▶ Action item
As the answer, give every line of the records that includes the word "Task".

Stored items
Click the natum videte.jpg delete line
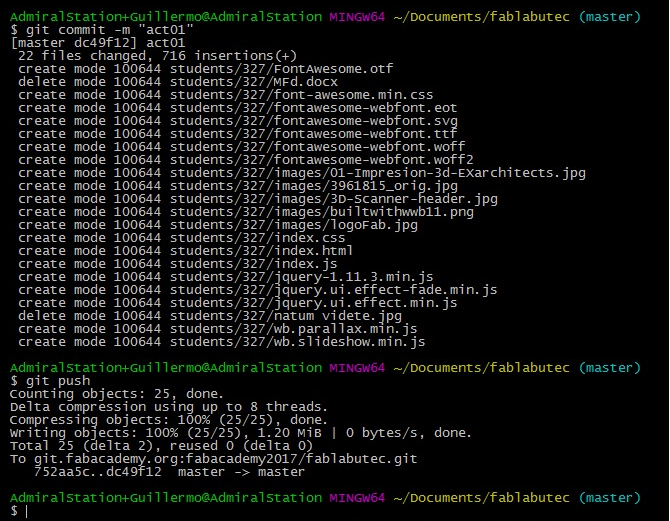 (210, 316)
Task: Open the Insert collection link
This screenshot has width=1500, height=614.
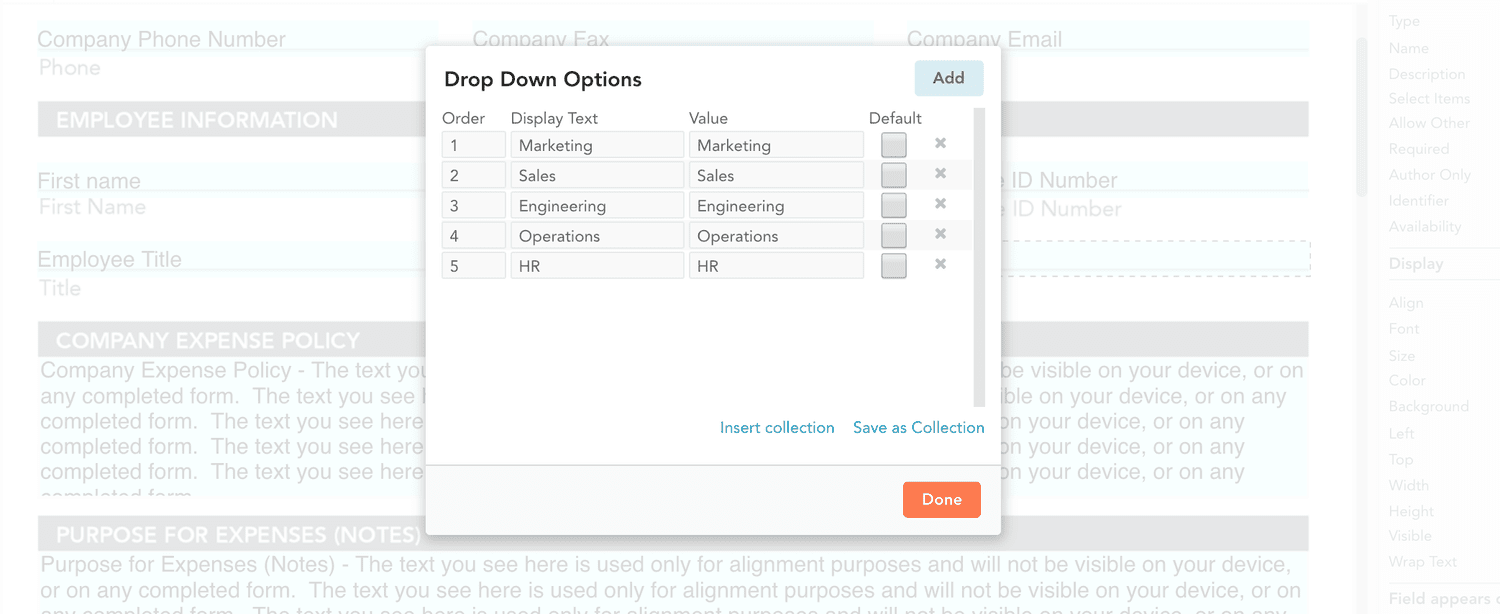Action: pos(777,427)
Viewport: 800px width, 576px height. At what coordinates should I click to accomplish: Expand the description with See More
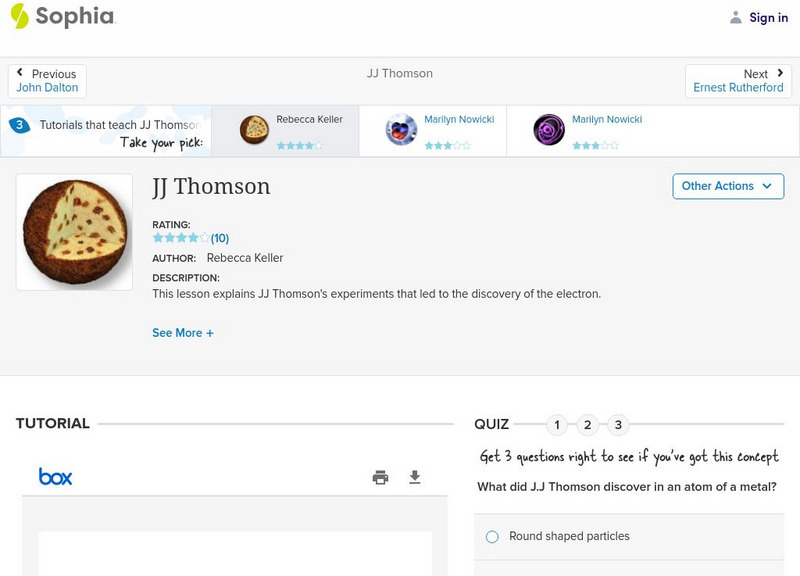(183, 332)
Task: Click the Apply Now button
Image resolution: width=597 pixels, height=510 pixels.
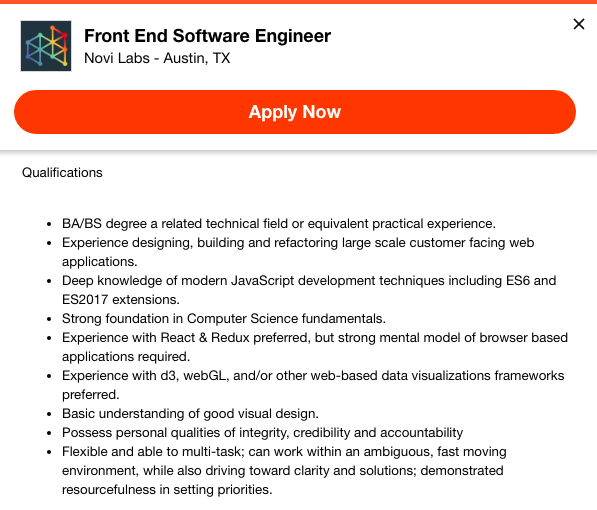Action: 295,112
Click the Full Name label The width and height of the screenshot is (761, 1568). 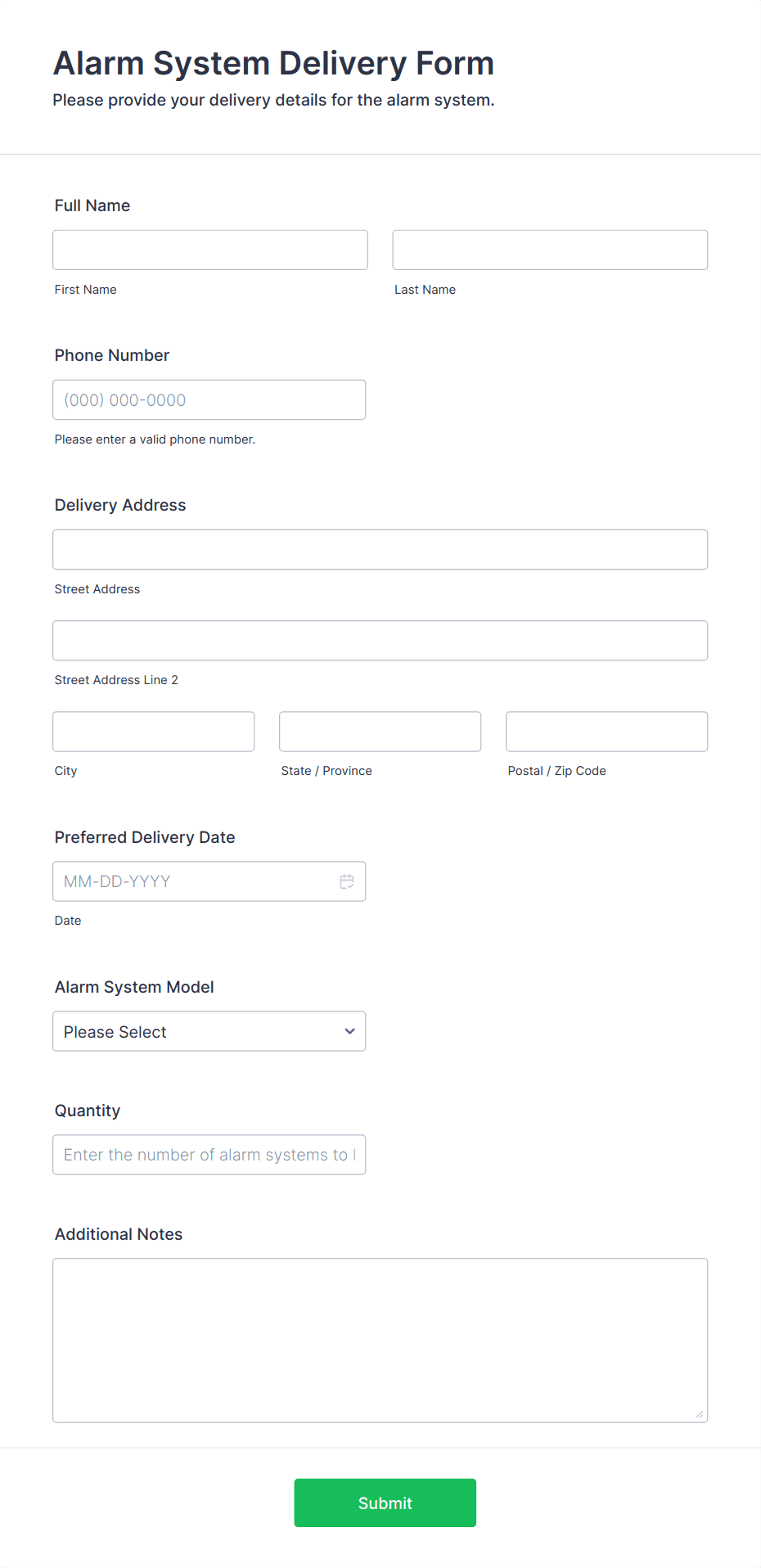(92, 205)
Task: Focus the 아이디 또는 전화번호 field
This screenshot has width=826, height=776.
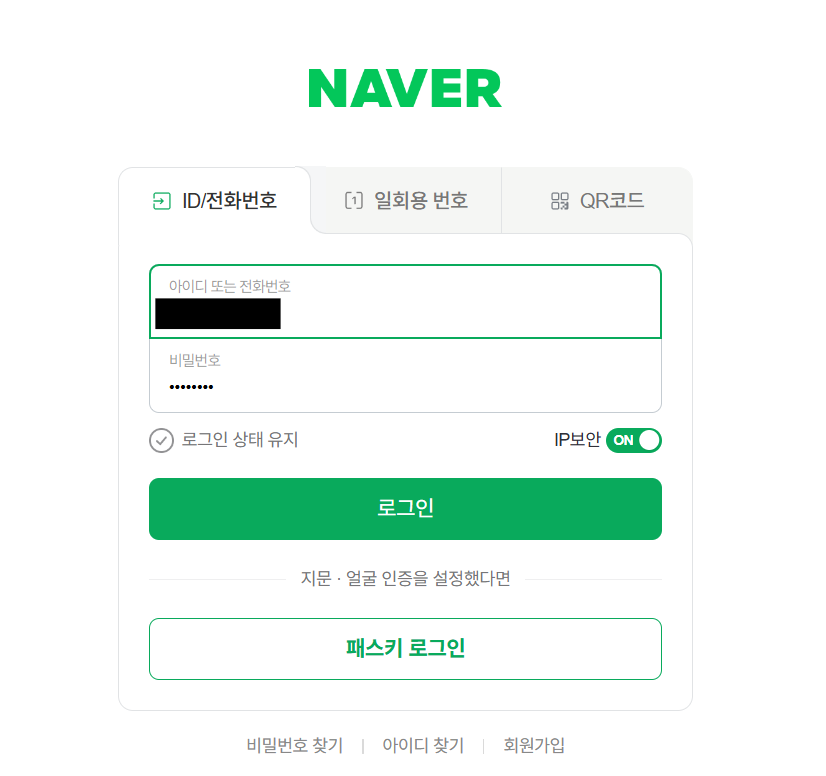Action: point(405,301)
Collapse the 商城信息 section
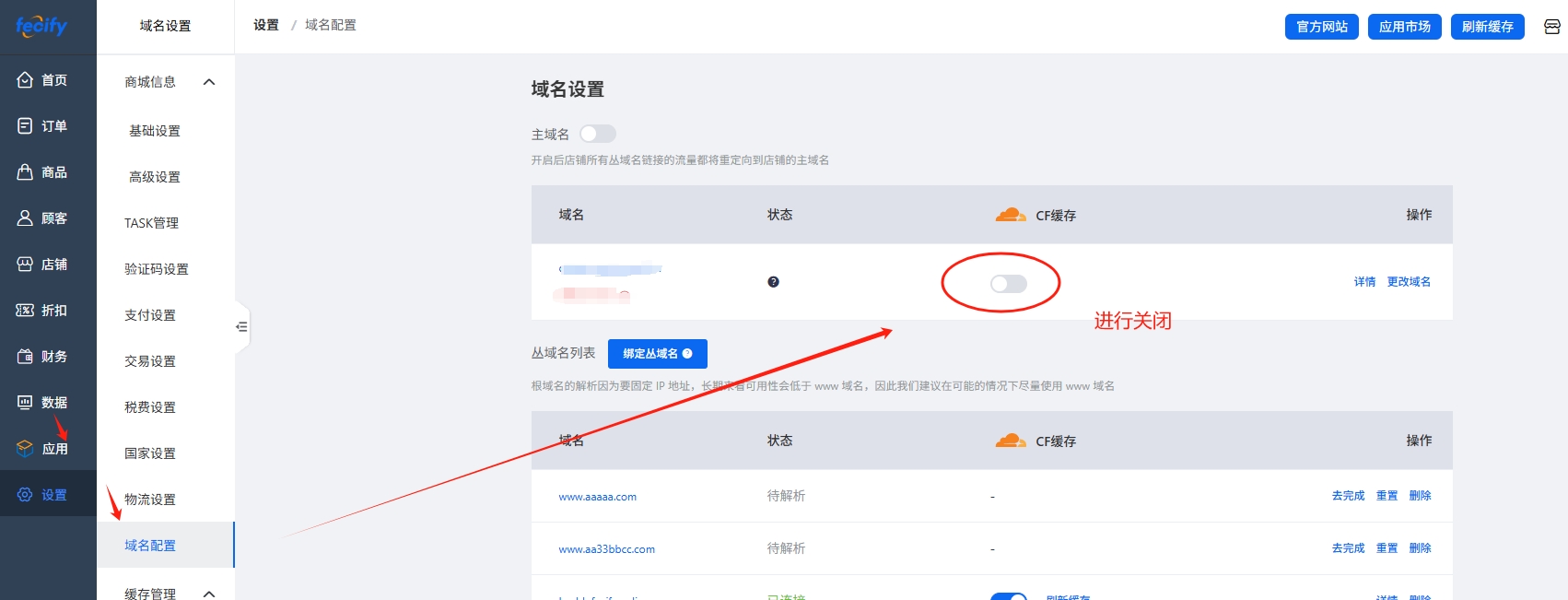Viewport: 1568px width, 600px height. (x=209, y=82)
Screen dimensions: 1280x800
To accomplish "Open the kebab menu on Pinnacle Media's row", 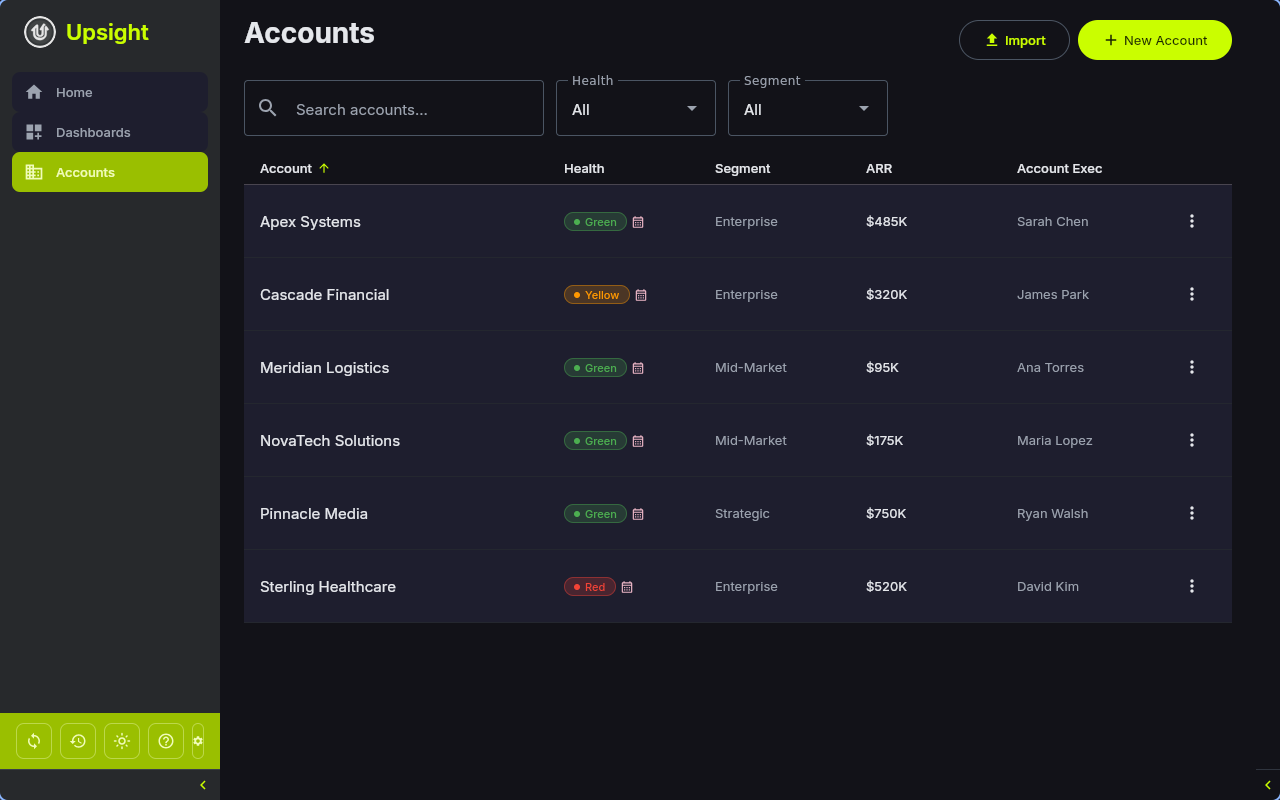I will tap(1192, 513).
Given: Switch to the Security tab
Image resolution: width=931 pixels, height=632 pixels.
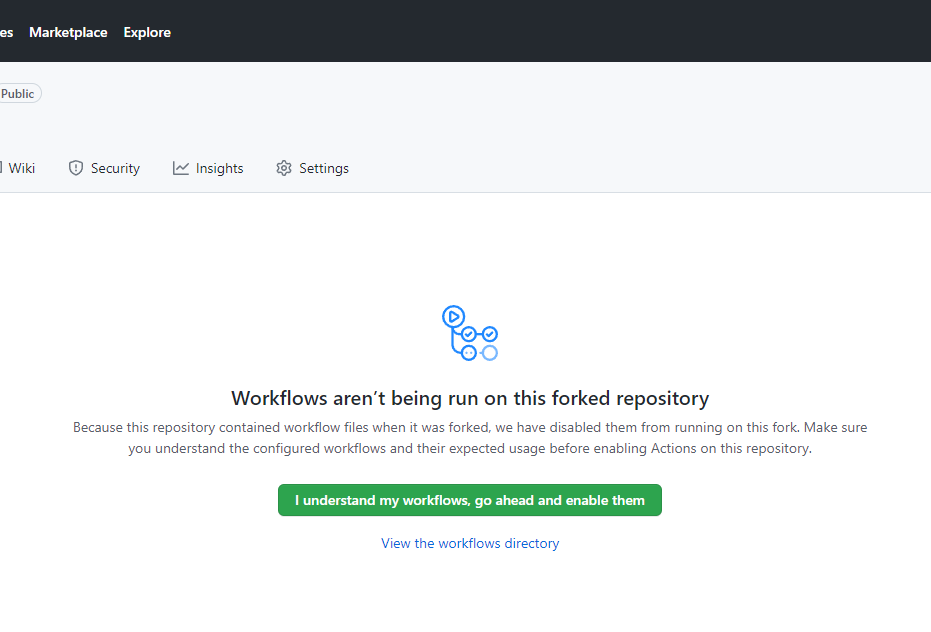Looking at the screenshot, I should point(103,167).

▶ Finished exercise
Task: Open the Insert collection link
Task: Click the Apply Now button
Task: Focus the 아이디 또는 전화번호 field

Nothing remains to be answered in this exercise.